A hallmark of science is reproducibility. A finding is promoted from anecdote to scientific evidence if it can be reproduced (Lykken, 1968; Popper, 1959). There is growing awareness that problems exist with reproducibility in psychology. A recent estimate is that fewer than half of the findings in cognitive and social psychology are reproducible (Open Science Collaboration, 2015). In addition, there have been several been high-profile, preregistered, multi-lab failures to replicate well-known effects psychology (Eerland et al., 2016; Hagger et al., 2016; Wagenmakers et al., 2016). A similar multi-lab replication psychology that was considered successful yielded an effect size that was much smaller than the original (Alogna et al. 2014). These findings have engendered pessimism about reproducibility.

Coincident with the start of the reproducibility debate was the advent of online experimentation. Crowd-sourcing websites, such as Amazon Mechanical Turk, offered the prospect of more efficient, powerful, and generalizable ways of testing psychological theories (Buhrmester, Kwang, & Gosling, 2011). The lower monetary costs and the more time-efficient way of conducting experiments online rather than in a physical lab allowed researchers to recruit larger numbers of participants across broader geographical, age, and educational ranges of participants compared with undergraduates (Paolacci & Chandler, 2014). However, online experimentation presents challenges, typically associated with the loss of control over the testing environment and conditions (Bohannon, 2016). Most relevant to the reproducibility debate, online participant pools are large but not infinite, and hundreds of studies are conducted on the same participant pool every day, familiarizing participants with study materials and procedures (Chandler, Mueller, Paolacci, 2014; Stewart et al., 2015). Of particular concern for reproducibility, participants may participate in studies in which they have participated before. A recent preregistered study found sizable reductions in decision-making effects among participants had previously participated in the same studies, suggesting that nonnaïve participants may pose a threat to reproducibility (Chandler et al., 2015). Indeed, nonnaïve participants have been implicated in failures to replicate and declining effect sizes (DeVoe & House, 2016; Rand et al., 2014).

◆ **Instructions for the task**:
Copy out the entire passage on reproducibility and online experimentation in psychology word for word, without any changes.

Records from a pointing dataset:
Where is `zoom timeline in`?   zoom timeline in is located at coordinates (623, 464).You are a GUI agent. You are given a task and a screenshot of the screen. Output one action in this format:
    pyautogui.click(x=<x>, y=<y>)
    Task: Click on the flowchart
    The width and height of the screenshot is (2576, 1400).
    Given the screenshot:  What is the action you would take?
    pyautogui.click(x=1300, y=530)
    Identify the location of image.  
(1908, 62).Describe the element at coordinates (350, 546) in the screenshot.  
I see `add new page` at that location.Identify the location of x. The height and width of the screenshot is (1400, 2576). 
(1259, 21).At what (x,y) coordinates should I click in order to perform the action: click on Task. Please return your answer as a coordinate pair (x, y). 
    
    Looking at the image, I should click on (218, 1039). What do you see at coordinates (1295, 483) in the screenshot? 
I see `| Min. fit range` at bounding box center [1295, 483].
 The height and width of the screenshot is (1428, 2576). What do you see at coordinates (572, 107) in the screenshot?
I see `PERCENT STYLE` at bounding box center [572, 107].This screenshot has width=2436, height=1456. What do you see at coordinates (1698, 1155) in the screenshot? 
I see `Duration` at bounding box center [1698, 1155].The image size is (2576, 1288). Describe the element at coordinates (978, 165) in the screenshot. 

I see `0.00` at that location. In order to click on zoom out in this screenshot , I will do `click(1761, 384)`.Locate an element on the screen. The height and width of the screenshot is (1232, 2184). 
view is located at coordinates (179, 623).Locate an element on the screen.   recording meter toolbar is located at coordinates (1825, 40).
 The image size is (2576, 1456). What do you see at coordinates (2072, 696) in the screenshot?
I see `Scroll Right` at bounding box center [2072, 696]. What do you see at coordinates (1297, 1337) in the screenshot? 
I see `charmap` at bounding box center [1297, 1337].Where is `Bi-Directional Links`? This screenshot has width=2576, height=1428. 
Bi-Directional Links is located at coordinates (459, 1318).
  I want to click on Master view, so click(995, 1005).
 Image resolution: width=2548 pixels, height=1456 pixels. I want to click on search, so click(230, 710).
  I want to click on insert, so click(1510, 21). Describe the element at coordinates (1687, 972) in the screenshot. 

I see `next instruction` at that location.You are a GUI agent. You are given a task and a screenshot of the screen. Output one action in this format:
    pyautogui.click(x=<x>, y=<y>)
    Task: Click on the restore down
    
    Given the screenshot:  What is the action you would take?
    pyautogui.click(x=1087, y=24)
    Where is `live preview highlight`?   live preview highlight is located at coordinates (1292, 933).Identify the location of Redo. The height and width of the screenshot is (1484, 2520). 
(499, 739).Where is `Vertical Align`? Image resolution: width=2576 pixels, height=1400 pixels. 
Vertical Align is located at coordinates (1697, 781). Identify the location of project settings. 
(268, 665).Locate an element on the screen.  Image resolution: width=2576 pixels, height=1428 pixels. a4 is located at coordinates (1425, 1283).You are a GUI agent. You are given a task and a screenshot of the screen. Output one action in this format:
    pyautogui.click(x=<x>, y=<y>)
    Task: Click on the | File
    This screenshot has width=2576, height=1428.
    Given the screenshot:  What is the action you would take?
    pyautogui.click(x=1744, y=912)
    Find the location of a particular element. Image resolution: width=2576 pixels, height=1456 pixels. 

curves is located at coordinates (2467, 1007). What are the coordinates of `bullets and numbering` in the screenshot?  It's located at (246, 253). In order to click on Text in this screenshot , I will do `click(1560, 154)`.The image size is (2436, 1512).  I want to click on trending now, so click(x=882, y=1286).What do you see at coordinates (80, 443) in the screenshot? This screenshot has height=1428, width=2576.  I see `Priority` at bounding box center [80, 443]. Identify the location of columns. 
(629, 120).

◆ **The solution**:
A hallmark of science is reproducibility. A finding is promoted from anecdote to scientific evidence if it can be reproduced (Lykken, 1968; Popper, 1959). There is growing awareness that problems exist with reproducibility in psychology. A recent estimate is that fewer than half of the findings in cognitive and social psychology are reproducible (Open Science Collaboration, 2015). In addition, there have been several been high-profile, preregistered, multi-lab failures to replicate well-known effects psychology (Eerland et al., 2016; Hagger et al., 2016; Wagenmakers et al., 2016). A similar multi-lab replication psychology that was considered successful yielded an effect size that was much smaller than the original (Alogna et al. 2014). These findings have engendered pessimism about reproducibility.

Coincident with the start of the reproducibility debate was the advent of online experimentation. Crowd-sourcing websites, such as Amazon Mechanical Turk, offered the prospect of more efficient, powerful, and generalizable ways of testing psychological theories (Buhrmester, Kwang, & Gosling, 2011). The lower monetary costs and the more time-efficient way of conducting experiments online rather than in a physical lab allowed researchers to recruit larger numbers of participants across broader geographical, age, and educational ranges of participants compared with undergraduates (Paolacci & Chandler, 2014). However, online experimentation presents challenges, typically associated with the loss of control over the testing environment and conditions (Bohannon, 2016). Most relevant to the reproducibility debate, online participant pools are large but not infinite, and hundreds of studies are conducted on the same participant pool every day, familiarizing participants with study materials and procedures (Chandler, Mueller, Paolacci, 2014; Stewart et al., 2015). Of particular concern for reproducibility, participants may participate in studies in which they have participated before. A recent preregistered study found sizable reductions in decision-making effects among participants had previously participated in the same studies, suggesting that nonnaïve participants may pose a threat to reproducibility (Chandler et al., 2015). Indeed, nonnaïve participants have been implicated in failures to replicate and declining effect sizes (DeVoe & House, 2016; Rand et al., 2014).